The bacterial viruses, or bacteriophages, produce proteins that prevent bacteria from building an outer cell wall, reported researchers from Texas a&m University in the us. This disruption of the cell wall weakens and ultimately kills the bacteria cell.
The discovery of this bacteria-killing mechanism in the smallest viruses is a "milestone in our quest for antibiotics," says Sankar Adhya, chief of developmental genetics at the National Cancer Institute in Bethesda, md . The simplicity of the mechanism suggests a quicker route to designing new antibiotics that can continue to be effective against bacterial resistance.
Researchers have long known that phages with larger genomes break out of bacterial cells with the help of an endolysin -- an enzyme that enables them to rip through cell walls.
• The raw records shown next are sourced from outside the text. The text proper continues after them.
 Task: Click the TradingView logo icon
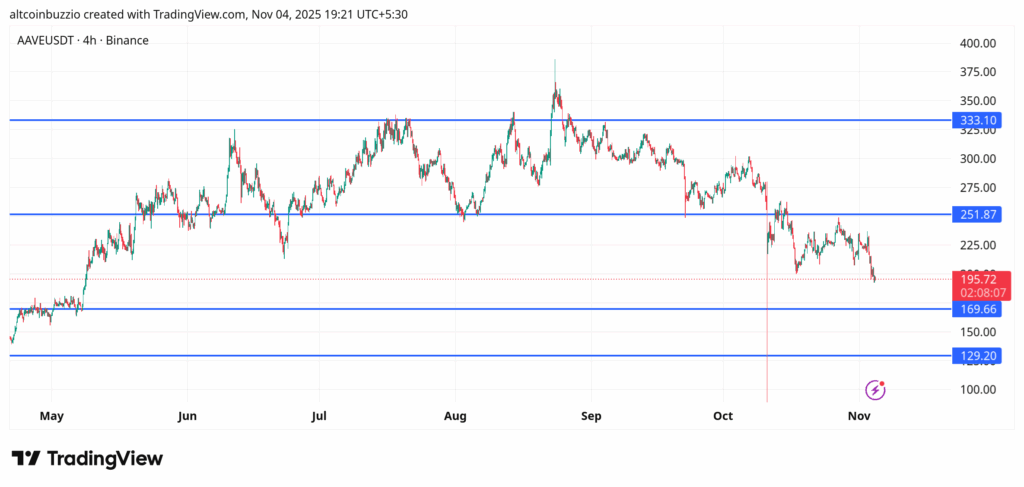(26, 458)
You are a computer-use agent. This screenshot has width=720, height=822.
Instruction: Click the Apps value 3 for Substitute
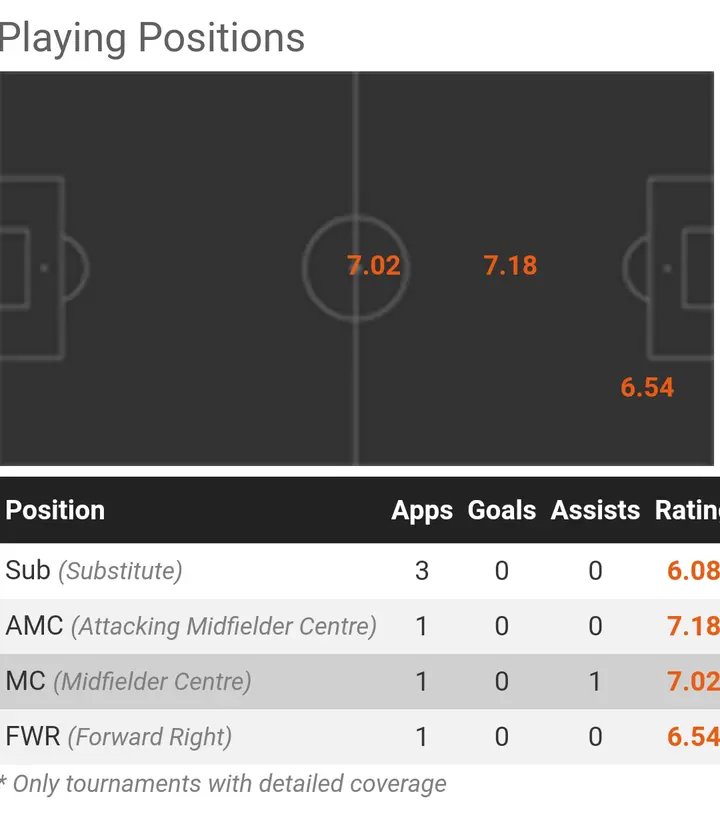point(422,571)
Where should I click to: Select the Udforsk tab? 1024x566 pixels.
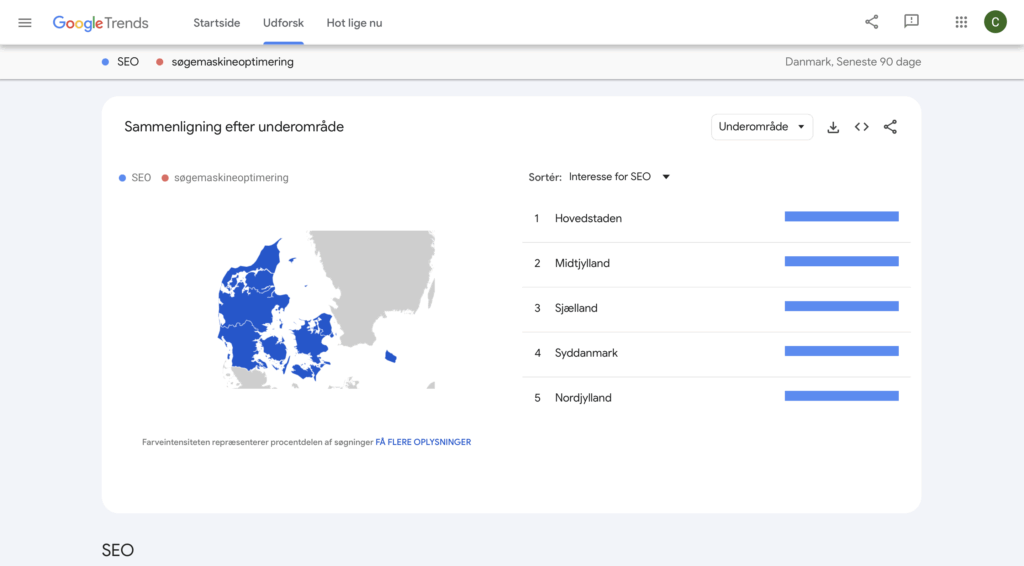[283, 23]
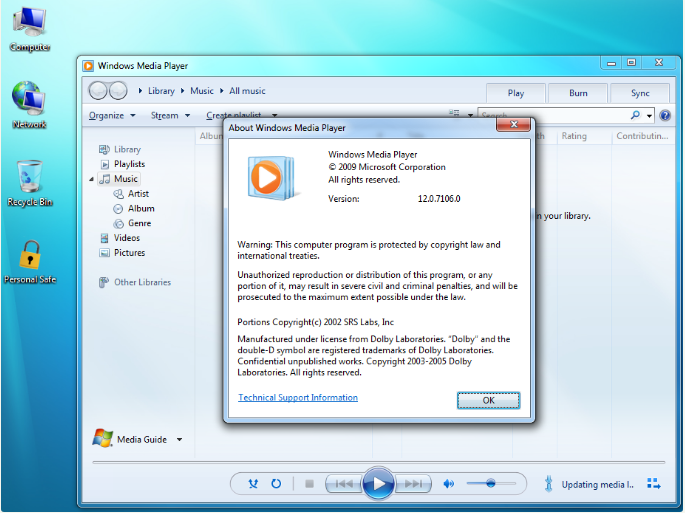Toggle the repeat button

[276, 484]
But it remained a mystery how smaller viruses, with only 3-10 genes, could escape from their hosts. Small phages lack the genetic machinery needed to manufacture endolysins the way large ones do.The thousand dollar question has been how they made bacteria blow up.
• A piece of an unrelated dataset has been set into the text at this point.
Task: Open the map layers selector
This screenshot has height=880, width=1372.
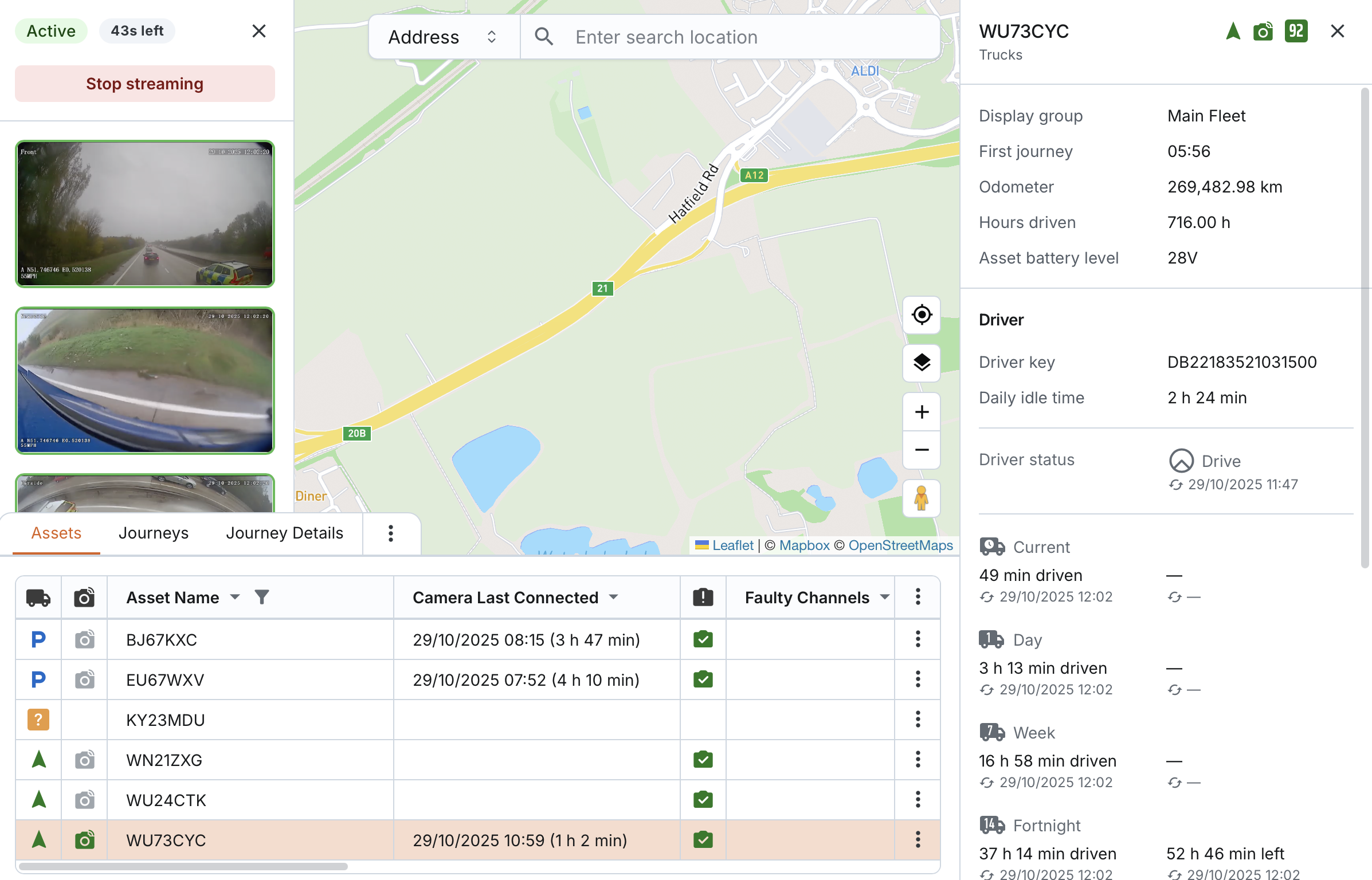Action: 921,363
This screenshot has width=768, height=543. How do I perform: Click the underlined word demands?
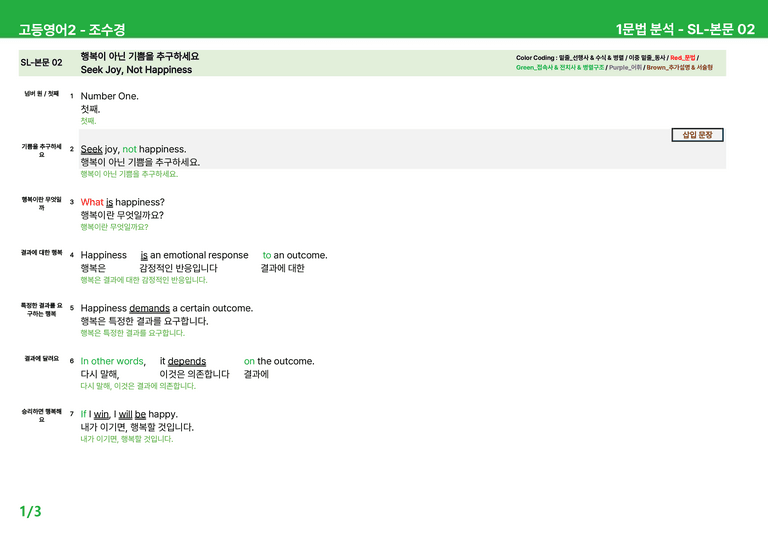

Young's group looked at two different phages inhabiting Eschericha coli bacteria: Q-beta and phi-X174. In both they cloned the single gene they knew to be involved in the virus's exit from its host. After injecting the gene into live Eschericha coli, they found that only a few rare mutants managed to survive. On a closer look, they found the injected gene had been altered in the mutant bacteria. And this allowed them to pinpoint the exact step in the process of cell-wall synthesis that each phage was inhibiting. Although the Q-beta and phi-X174 viruses both inhabited the same host, the researchers found that each made a protein, which attacked a different step in the cell-wall synthesis. They are currently investigating a third virus that may inhibit yet another stage of cell-wall development, says Young.
The diversity in the way phages get out of their hosts shows there are many options for developing phage antibiotics. Phage dna could be used to produce protein antibiotics that would attack bacterial cell-wall synthesis at any one of several steps in the process. This versatility, Young explains, would make antibiotics more readily adaptable to new strains of bacteria.
In theory, when bacterial strains develop resistance, manipulating the dna code to attack a different point in the cell-wall armor is an easier and quicker strategy than attempting to revise the complex molecular chemistry of a synthetic antibiotic.
Furthermore, the bacterial cell wall is an opportune target for antibiotics because human cells don't have an outer wall, so phage antibiotics should not have harmful side effects (www.techreview.com , 15 August).